本文:
+ + +

上野リチ:ウィーンからきたデザイン・ファンタジー @ 京都国立近代美術館


 

上野リチ:ウィーンからきたデザイン・ファンタジー
2021年11月16日(火)- 2022年1月16日(日)
京都国立近代美術館
https://www.momak.go.jp/
開館時間:9:30–17:00(金土は20:00まで)入館は閉館30分前まで
休館日:月(ただし、1/10は開館)、12/28–1/3
企画:池田祐子(京都国立近代美術館学芸課長・本展担当者)
特設ウェブサイト:https://lizzi.exhibit.jp/

 

京都国立近代美術館では、20世紀のウィーンと京都を拠点に、色彩豊かな魅力あふれるデザインを展開した上野リチ・リックスの仕事を網羅的に紹介する展覧会『上野リチ:ウィーンからきたデザイン・ファンタジー』を開催する。

上野リチ・リックス(本名:フェリーツェ・リックス)は、建築家ヨーゼフ・ホフマンらが設立したウィーン工房に参加し多彩な作品を手がけ、ウィーンで出会った日本人建築家・上野伊三郎と移り住んだ京都でもデザイナーとして活動、戦後は主に教育者として、後進の育成に勤めた。1893年のウィーンにユダヤ系の実業家ユリウス・リックスと妻ヴァレリーの4人姉妹の長女として生まれたリチは、裕福でリベラルな生活環境のなかで育ち、私設画塾などを経て、1912年にウィーン工芸学校に入学する。同校でテキスタイル、七宝、彫刻を学ぶと同時に、建築家ヨーゼフ・ホフマンのクラスに入り研鑽を積み、卒業後はホフマンがコロマン・モーザーらと1903年に設立したウィーン工房の一員となり、テキスタイル部門とファッション部門を中心に、さまざまなデザイン分野で精力的な制作活動を行なう。1924年、ホフマンの建築設計事務所に在籍する日本人建築家上野伊三郎に出会い、翌年結婚。1926年に伊三郎の郷里である京都に移り住み、建築事務所を開設する。来日後も定期的にウィーンを訪れ、1930年までに退職するまでウィーン工房の一員として活動。1935年からは京都市染織試験場図案部技術嘱託(〜1944年)、1936年からは群馬県工芸所嘱託(~1939年)を務め、主に日本占領下の外地へと輸出されるプリント布地や刺繍製品などのデザインを手がけた。戦後は1951年に京都市立美術大学(現・京都市立芸術大学)の工芸科図案専攻講師を務め、1960年に教授に就任。1963年に同大学を定年退職後もインターナショナルデザイン研究所(後にインターアクト美術学校と改名)を開設し、1967年に亡くなるまで生涯にわたって人材の育成に尽力した。

+ + +

提供資料:
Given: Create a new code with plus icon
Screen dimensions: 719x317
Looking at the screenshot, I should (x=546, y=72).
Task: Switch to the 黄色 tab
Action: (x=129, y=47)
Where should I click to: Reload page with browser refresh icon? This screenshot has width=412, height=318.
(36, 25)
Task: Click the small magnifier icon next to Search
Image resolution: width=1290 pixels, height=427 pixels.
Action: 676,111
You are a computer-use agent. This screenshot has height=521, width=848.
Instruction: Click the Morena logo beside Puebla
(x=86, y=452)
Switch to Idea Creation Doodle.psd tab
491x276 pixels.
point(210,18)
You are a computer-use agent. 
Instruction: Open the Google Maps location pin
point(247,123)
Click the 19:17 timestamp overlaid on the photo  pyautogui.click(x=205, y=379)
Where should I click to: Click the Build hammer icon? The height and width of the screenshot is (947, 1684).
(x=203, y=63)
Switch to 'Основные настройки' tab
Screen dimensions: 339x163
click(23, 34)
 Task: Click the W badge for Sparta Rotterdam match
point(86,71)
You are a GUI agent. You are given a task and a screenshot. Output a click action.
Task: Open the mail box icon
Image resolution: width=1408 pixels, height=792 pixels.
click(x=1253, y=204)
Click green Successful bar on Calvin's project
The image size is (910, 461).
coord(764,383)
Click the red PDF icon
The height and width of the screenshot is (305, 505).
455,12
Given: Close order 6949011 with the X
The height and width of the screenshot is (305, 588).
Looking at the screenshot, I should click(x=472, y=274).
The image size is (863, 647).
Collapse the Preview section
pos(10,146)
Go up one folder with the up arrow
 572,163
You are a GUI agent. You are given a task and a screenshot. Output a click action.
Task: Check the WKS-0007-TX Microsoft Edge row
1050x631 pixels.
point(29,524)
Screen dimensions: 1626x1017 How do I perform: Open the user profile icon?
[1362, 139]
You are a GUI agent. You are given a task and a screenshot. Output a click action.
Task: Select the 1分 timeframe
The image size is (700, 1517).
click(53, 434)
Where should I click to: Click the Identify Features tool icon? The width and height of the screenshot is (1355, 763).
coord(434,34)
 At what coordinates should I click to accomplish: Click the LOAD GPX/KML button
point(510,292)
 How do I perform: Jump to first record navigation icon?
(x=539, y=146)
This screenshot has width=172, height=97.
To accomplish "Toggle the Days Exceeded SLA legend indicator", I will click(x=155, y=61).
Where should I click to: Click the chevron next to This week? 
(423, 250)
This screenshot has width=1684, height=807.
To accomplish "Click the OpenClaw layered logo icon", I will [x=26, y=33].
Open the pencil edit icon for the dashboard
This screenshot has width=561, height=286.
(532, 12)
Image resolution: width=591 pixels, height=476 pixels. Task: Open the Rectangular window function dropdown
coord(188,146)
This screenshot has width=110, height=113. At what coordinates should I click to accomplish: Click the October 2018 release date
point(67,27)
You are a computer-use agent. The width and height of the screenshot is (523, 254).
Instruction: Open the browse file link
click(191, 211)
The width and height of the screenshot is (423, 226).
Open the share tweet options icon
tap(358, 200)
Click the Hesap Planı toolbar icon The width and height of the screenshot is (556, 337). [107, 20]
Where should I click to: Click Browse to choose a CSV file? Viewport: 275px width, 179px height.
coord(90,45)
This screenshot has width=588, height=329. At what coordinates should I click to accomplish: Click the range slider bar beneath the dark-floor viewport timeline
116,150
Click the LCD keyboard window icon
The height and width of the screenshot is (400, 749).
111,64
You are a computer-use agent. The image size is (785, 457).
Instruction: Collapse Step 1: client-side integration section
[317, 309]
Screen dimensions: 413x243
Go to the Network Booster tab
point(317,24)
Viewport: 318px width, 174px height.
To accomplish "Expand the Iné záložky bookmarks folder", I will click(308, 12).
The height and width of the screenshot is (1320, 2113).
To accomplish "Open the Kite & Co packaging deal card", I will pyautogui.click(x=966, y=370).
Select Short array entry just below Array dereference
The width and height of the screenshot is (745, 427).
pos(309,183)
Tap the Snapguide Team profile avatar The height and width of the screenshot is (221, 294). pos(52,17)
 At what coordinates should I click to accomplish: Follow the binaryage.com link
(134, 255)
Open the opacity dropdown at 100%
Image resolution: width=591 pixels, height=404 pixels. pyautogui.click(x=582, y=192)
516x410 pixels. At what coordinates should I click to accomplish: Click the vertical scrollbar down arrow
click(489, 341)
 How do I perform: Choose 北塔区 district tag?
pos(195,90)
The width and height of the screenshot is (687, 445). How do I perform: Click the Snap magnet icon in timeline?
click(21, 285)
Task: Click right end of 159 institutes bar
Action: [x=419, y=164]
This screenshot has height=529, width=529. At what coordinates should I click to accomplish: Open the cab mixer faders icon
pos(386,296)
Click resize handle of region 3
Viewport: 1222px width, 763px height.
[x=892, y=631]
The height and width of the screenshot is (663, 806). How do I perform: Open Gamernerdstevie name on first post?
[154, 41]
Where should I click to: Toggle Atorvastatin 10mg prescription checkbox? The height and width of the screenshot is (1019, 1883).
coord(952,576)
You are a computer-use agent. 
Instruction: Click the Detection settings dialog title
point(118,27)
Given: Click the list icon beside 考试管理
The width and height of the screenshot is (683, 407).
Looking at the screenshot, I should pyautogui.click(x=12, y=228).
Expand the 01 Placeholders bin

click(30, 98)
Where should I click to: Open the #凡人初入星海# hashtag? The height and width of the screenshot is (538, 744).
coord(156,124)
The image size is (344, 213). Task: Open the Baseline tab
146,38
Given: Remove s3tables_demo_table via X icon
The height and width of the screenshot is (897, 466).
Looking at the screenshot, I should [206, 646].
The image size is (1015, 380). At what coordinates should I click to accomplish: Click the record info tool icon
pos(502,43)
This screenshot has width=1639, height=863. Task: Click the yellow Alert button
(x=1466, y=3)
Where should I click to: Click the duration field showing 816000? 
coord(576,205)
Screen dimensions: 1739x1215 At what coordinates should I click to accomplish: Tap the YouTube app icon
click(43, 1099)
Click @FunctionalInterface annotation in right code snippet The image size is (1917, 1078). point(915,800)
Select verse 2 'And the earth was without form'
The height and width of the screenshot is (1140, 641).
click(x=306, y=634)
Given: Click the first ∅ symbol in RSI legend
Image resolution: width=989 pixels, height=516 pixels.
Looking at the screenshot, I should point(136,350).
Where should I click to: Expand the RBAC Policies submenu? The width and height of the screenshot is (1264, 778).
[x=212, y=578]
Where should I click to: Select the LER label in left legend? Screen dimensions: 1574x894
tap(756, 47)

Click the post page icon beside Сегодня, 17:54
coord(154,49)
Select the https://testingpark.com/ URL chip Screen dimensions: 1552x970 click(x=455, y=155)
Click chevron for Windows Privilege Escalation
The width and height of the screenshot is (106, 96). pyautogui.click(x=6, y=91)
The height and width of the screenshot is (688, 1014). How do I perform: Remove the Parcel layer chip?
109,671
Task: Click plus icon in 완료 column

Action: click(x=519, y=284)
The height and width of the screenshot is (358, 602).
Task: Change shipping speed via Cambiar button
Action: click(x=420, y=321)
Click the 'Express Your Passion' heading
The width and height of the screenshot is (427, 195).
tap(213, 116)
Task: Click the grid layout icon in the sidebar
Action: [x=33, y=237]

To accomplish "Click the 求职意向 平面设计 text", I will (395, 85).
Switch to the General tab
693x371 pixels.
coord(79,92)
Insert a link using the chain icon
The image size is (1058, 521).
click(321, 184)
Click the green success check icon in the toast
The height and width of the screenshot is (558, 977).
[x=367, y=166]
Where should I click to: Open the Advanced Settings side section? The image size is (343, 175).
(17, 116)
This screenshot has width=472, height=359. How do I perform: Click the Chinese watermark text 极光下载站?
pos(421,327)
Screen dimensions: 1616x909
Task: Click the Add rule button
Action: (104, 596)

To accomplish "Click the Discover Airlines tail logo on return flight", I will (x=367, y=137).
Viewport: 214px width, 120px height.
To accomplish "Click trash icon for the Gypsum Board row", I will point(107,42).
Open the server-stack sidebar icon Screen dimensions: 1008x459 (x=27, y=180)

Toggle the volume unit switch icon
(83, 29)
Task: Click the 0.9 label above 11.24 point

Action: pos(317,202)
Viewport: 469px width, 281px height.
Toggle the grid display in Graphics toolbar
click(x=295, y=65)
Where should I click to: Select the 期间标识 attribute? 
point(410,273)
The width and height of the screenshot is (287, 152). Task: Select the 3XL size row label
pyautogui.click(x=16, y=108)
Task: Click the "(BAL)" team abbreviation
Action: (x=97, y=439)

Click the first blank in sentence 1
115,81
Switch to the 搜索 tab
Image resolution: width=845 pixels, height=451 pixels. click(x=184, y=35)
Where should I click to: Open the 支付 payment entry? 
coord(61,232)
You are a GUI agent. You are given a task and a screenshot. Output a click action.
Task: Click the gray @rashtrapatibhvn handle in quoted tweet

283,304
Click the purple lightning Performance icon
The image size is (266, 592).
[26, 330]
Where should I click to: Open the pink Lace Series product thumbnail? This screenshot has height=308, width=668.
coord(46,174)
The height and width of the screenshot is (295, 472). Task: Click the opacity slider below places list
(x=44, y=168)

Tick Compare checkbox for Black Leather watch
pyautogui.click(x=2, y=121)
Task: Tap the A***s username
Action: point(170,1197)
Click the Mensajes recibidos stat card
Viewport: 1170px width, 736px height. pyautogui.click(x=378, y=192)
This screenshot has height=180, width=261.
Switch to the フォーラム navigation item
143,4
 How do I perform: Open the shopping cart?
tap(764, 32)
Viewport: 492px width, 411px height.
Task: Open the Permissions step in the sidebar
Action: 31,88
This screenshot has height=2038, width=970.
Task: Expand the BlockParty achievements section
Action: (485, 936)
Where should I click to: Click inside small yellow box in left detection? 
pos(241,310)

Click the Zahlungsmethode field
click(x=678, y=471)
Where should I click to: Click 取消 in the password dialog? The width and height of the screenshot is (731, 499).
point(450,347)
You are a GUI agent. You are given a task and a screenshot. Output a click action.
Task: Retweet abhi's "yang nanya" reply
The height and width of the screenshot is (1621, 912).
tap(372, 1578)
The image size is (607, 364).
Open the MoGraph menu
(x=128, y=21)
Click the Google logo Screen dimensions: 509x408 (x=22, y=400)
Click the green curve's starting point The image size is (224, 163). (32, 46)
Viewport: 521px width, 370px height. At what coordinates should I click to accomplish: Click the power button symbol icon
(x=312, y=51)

+ + +

本文のうち、「上野リチ:ウィーンからきたデザイン・ファンタジー @ 京都国立近代美術館」を含む語句で始まり「企画:池田祐子(京都国立近代美術館学芸課長・本展担当者)」で終わる箇所を、一字一句違えずに書き写してください。

上野リチ:ウィーンからきたデザイン・ファンタジー @ 京都国立近代美術館


 

上野リチ:ウィーンからきたデザイン・ファンタジー
2021年11月16日(火)- 2022年1月16日(日)
京都国立近代美術館
https://www.momak.go.jp/
開館時間:9:30–17:00(金土は20:00まで)入館は閉館30分前まで
休館日:月(ただし、1/10は開館)、12/28–1/3
企画:池田祐子(京都国立近代美術館学芸課長・本展担当者)